À quelques encablures du lieu où, au soir du 14 juillet 2016, le camion fou finissait sa course mortelle, elle est ornée d’un cœur formé par les noms des quatre-vingt-six victimes du massacre. À l’autre bout de la promenade des Anglais, là où, il y a tout juste un an, le poids lourd est monté sur les trottoirs peuplés de milliers de femmes, hommes et enfants venus assister au feu d’artifice, on est moins démonstratif. Ici, débute le ­boulevard de la Madeleine, un quartier à lui seul. Près d’un quart des victimes du drame en sont issues. Mais, ici, on se sent loin des hommages en grande pompe qui se préparent. Difficile, même si on essaie de s’en préserver, de ne pas faire allusion aux tensions liées aux préjugés racistes lorsqu’on évoque les conséquences de cette nuit infernale où dix-huit personnes du quartier ont été tuées. « C’est un lieu cosmopolite », ­explique Modeste, le président de l’Association de défense de l’environnement et des intérêts de la Madeleine, créée pour le maintien des services publics dans le quartier lorsqu’en 2011, le bureau de La Poste a été supprimé. « Aux dernières élections, le Front national est arrivé en tête dans plusieurs bureaux, regrette-t-il. Mais je ne suis pas sûr que ce soit une conséquence du massacre du 14 juillet. Tout le monde vit ensemble ici, malgré tout. »
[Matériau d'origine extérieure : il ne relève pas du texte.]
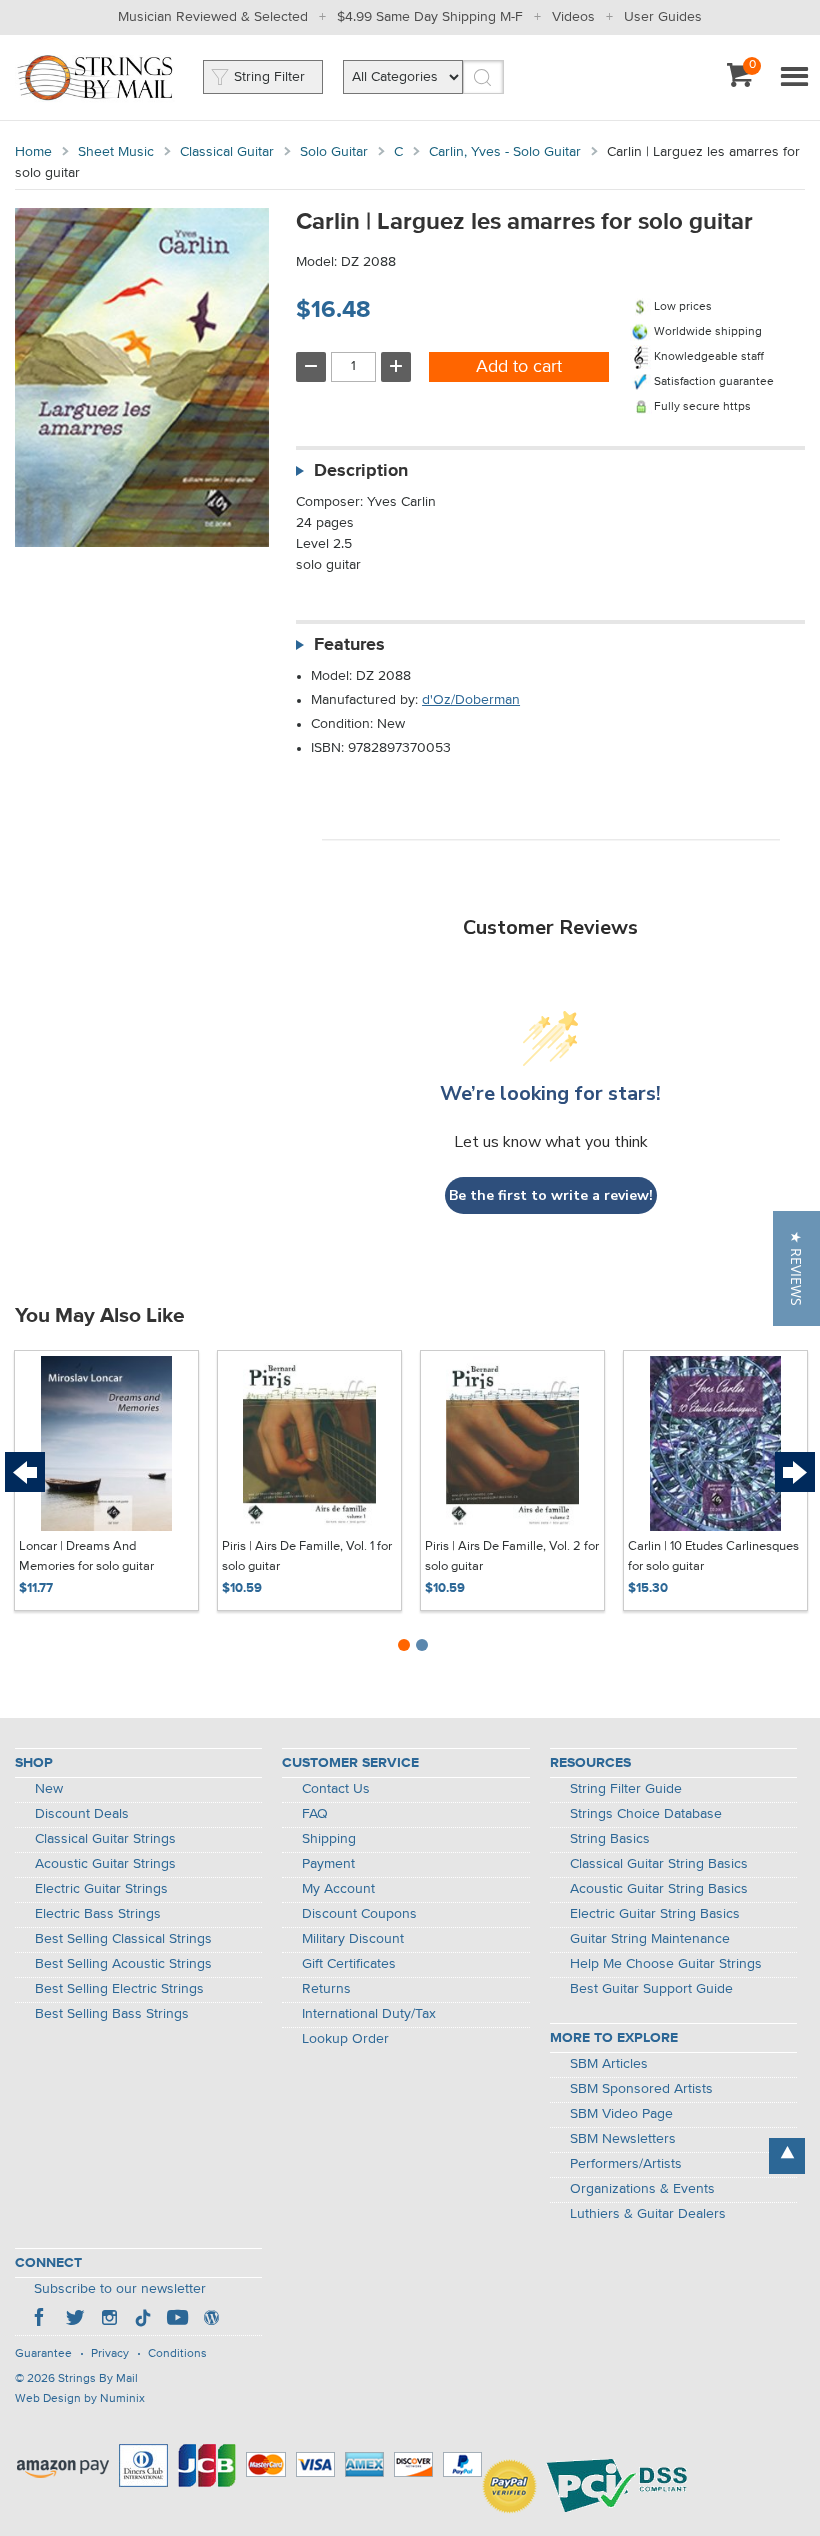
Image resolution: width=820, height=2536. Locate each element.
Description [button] (361, 471)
C’est ce qu’affirme aussi Kamel, le jeune propriétaire d’un snack, ainsi que le patron de la boucherie Halal Taïbet, non loin de là. « Dans les jours qui ont suivi le 14 juillet, tout le monde était assommé, explique-t-il. Il y a eu quelques regards et réflexions déplacés, mais aujourd’hui, la vie à repris son cours. » Pourtant, la tension reste palpable. Une partie de la population semble encore insidieusement sommée de se justifier. « Celui qui a fait ça n’a rien à voir avec l’islam, un vrai musulman respecte la vie », se sent obligé de préciser le boucher. « La première victime était une grand-mère marocaine pratiquante », pointe, à son tour, Modeste. « On évite d’évoquer tout ça, marmonne Françoise, assise, elle, à la terrasse d’un restaurant en bas du boulevard. Vous comprenez, ça pourrait créer des tensions avec… Vous voyez de qui je veux dire… » Non, définitivement, les blessures, ici, n’ont pas véritablement été pansées.

Pas de moyens pour guérir collectivement ce traumatisme

Une semaine après cette nuit de terreur, six cents personnes, toutes origines confondues, s’étaient pourtant spontanément réunies sur le Stade Nicolaï, en face de l’Union sportive arménienne, pour une cérémonie d’hommage aux victimes. Une plaque en hommage au petit Yanis Malvezin-Sahraoui, tué par le camion fou, avec sa grand-mère et sa sœur Léana, a bien été posée, au mois de février, devant son établissement scolaire. Mais elle n’aura pas suffi. « On se bat pour qu’une plaque commémorative évoquant toutes les familles touchées soit installée dans le quartier, précise Modeste. Mais ce genre de choses est géré par l’association Promenade des Anges. Et pour l’instant ça bloque. »

À Nice, certaines mauvaises langues qualifient cette structure créée pour porter la parole des victimes de « promenade des requins », en référence au livre la Baie des requins, qui ­dénonçait le système Médecin. Vincent ­Delhomel, ex-secrétaire général de l’organisation, comparaîtra, en effet, le 19 juillet prochain devant le tribunal correctionnel de Nice dans une affaire d’abus de confiance et d’escroquerie liée à l’association.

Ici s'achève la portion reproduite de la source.